__PROBLEM__: Copy word for word the rows starting at the one containing "고객센터 (491, 32)" and ending at the one containing "pl - polski (855, 140)", including both, and nothing else.

__SOURCE MATERIAL__:

_ _ _ _ _ _ _

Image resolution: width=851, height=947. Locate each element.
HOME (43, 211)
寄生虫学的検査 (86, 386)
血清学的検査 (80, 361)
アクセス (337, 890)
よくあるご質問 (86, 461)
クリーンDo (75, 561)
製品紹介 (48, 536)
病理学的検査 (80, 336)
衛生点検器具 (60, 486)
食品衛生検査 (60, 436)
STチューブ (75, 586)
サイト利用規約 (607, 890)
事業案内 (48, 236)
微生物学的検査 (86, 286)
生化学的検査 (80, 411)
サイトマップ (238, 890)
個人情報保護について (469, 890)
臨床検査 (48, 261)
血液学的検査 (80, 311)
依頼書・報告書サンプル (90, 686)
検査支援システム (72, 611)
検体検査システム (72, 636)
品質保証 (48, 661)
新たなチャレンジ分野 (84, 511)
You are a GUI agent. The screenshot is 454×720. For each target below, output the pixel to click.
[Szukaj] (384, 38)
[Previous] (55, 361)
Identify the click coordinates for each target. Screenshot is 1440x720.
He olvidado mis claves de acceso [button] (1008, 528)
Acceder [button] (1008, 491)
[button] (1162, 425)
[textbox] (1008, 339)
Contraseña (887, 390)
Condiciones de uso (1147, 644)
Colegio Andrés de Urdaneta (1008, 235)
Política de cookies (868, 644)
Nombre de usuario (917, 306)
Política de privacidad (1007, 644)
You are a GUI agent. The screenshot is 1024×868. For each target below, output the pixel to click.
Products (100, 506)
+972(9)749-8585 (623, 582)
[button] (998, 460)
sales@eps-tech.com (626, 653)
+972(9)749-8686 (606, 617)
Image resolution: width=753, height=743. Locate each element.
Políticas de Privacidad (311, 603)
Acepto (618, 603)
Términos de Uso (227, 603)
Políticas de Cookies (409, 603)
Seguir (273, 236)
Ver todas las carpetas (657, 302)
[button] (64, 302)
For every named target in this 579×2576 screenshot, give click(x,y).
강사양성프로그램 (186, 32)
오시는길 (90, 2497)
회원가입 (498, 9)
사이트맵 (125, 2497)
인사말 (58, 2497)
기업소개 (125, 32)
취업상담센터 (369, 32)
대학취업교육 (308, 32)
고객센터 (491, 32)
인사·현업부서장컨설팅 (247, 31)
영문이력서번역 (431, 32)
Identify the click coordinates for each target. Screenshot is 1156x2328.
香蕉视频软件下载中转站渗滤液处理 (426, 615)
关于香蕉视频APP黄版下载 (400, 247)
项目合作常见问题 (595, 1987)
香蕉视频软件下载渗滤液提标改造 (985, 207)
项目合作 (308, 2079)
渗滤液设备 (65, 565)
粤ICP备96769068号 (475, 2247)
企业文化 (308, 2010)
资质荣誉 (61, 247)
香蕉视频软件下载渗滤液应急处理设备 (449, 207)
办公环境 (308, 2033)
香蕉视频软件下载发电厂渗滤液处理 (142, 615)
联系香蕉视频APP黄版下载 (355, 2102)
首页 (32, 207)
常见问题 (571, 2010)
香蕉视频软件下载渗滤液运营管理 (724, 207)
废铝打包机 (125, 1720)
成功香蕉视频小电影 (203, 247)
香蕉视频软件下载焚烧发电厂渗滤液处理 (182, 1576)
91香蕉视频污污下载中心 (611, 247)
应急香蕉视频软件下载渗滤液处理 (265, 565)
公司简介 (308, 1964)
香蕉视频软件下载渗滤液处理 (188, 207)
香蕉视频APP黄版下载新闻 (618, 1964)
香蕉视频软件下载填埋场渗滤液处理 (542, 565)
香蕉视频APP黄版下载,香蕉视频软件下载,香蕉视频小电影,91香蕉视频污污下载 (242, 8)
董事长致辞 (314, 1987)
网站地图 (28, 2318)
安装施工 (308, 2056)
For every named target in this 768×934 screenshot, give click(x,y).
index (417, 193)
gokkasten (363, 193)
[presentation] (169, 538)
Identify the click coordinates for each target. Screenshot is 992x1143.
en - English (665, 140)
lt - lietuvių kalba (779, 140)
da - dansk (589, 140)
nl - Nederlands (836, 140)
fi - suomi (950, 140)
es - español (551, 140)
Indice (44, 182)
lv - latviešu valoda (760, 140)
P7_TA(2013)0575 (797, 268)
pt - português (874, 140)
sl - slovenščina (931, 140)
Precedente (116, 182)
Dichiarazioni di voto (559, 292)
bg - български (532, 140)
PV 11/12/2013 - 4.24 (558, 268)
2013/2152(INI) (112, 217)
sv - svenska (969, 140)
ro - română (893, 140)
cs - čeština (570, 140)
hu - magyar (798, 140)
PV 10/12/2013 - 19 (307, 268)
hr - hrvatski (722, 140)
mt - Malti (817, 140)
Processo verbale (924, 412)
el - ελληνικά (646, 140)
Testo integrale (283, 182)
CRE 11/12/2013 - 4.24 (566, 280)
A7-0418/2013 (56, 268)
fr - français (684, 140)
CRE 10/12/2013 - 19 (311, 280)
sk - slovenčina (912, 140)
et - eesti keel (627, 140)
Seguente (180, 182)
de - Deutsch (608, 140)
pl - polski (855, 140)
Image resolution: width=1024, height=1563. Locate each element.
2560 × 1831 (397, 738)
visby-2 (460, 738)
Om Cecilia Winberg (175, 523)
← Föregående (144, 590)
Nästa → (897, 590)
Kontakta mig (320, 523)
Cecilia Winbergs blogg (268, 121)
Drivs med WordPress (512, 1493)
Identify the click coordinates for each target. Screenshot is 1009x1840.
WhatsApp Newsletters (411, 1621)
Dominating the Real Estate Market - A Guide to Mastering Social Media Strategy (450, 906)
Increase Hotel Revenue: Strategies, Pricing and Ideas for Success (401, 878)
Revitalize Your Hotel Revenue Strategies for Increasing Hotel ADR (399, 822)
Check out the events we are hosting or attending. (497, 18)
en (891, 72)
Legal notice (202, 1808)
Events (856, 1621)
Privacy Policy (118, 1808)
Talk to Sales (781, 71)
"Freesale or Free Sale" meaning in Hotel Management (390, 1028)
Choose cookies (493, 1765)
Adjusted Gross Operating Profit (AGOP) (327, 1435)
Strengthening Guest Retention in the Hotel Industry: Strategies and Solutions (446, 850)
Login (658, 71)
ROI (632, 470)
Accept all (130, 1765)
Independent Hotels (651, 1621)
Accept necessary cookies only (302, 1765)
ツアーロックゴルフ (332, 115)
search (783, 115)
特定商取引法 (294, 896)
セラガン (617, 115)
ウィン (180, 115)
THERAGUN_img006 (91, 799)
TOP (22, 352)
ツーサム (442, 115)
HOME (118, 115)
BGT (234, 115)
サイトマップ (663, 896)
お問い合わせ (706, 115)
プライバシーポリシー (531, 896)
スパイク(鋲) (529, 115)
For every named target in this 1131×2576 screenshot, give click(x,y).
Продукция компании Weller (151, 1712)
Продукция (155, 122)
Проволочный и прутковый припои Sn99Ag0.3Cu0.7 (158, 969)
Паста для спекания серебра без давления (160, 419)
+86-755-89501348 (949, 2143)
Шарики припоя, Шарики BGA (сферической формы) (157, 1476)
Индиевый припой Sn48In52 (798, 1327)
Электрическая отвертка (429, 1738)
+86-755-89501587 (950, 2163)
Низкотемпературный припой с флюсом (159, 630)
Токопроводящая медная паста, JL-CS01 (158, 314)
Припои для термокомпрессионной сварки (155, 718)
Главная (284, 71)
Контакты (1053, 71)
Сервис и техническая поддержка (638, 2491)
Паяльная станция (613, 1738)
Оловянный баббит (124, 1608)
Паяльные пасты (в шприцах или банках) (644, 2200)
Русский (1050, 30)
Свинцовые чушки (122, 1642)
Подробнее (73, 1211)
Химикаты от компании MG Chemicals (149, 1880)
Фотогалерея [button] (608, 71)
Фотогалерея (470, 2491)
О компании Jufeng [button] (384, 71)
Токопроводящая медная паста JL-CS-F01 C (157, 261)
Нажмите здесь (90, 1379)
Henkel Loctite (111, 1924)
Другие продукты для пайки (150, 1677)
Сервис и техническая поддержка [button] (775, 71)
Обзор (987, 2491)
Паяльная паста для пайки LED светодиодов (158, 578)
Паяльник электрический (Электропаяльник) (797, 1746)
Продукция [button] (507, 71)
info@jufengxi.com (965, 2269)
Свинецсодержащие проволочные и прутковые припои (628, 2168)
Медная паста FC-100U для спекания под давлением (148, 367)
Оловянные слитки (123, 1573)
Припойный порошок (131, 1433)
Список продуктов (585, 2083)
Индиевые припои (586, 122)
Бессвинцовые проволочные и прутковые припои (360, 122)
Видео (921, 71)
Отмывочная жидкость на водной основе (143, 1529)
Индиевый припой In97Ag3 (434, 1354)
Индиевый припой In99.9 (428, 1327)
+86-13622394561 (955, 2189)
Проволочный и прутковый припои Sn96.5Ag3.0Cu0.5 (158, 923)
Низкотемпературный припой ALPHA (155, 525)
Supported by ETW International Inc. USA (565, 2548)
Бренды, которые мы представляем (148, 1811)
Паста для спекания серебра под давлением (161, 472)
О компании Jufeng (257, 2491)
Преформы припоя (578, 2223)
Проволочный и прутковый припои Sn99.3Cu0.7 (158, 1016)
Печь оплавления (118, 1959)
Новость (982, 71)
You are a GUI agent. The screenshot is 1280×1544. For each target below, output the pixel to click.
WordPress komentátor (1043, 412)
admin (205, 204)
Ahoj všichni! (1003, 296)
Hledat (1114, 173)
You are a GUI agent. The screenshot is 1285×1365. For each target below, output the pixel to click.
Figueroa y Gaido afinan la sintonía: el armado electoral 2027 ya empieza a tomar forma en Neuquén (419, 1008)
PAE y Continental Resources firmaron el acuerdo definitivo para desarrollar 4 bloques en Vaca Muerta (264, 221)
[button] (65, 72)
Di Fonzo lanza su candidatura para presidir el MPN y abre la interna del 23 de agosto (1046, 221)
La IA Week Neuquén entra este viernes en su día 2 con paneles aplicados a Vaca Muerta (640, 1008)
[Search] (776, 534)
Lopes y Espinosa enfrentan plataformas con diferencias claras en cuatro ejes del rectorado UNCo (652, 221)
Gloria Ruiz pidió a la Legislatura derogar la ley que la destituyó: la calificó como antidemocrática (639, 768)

_ _ _ _ _ _ _

__EXERCISE SOLUTION__:
고객센터 (491, 32)
인사·현업부서장컨설팅 (247, 31)
영문이력서번역 (431, 32)
Identify the click coordinates for each target. Screenshot is 1156x2328.
香蕉视频软件下载中转站渗滤液处理 (426, 615)
关于香蕉视频APP黄版下载 (400, 247)
项目合作常见问题 (595, 1987)
香蕉视频软件下载渗滤液提标改造 (985, 207)
项目合作 (308, 2079)
渗滤液设备 (65, 565)
粤ICP备96769068号 (475, 2247)
企业文化 (308, 2010)
资质荣誉 (61, 247)
香蕉视频软件下载渗滤液应急处理设备 (449, 207)
办公环境 (308, 2033)
香蕉视频软件下载发电厂渗滤液处理 (142, 615)
联系香蕉视频APP黄版下载 (355, 2102)
首页 (32, 207)
常见问题 (571, 2010)
香蕉视频软件下载渗滤液运营管理 (724, 207)
废铝打包机 (125, 1720)
成功香蕉视频小电影 (203, 247)
香蕉视频软件下载焚烧发电厂渗滤液处理 (182, 1576)
91香蕉视频污污下载中心 (611, 247)
应急香蕉视频软件下载渗滤液处理 (265, 565)
公司简介 (308, 1964)
香蕉视频软件下载渗滤液处理 (188, 207)
香蕉视频APP黄版下载新闻 (618, 1964)
香蕉视频软件下载填埋场渗滤液处理 (542, 565)
香蕉视频APP黄版下载,香蕉视频软件下载,香蕉视频小电影,91香蕉视频污污下载 (242, 8)
董事长致辞 (314, 1987)
网站地图 (28, 2318)
安装施工 (308, 2056)
For every named target in this 768×934 screenshot, give click(x,y).
index (417, 193)
gokkasten (363, 193)
[presentation] (169, 538)
Identify the click coordinates for each target. Screenshot is 992x1143.
en - English (665, 140)
lt - lietuvių kalba (779, 140)
da - dansk (589, 140)
nl - Nederlands (836, 140)
fi - suomi (950, 140)
es - español (551, 140)
Indice (44, 182)
lv - latviešu valoda (760, 140)
P7_TA(2013)0575 (797, 268)
pt - português (874, 140)
sl - slovenščina (931, 140)
Precedente (116, 182)
Dichiarazioni di voto (559, 292)
bg - български (532, 140)
PV 11/12/2013 - 4.24 (558, 268)
2013/2152(INI) (112, 217)
sv - svenska (969, 140)
ro - română (893, 140)
cs - čeština (570, 140)
hu - magyar (798, 140)
PV 10/12/2013 - 19 (307, 268)
hr - hrvatski (722, 140)
mt - Malti (817, 140)
Processo verbale (924, 412)
el - ελληνικά (646, 140)
Testo integrale (283, 182)
CRE 11/12/2013 - 4.24 (566, 280)
A7-0418/2013 (56, 268)
fr - français (684, 140)
CRE 10/12/2013 - 19 (311, 280)
sk - slovenčina (912, 140)
et - eesti keel (627, 140)
Seguente (180, 182)
de - Deutsch (608, 140)
pl - polski (855, 140)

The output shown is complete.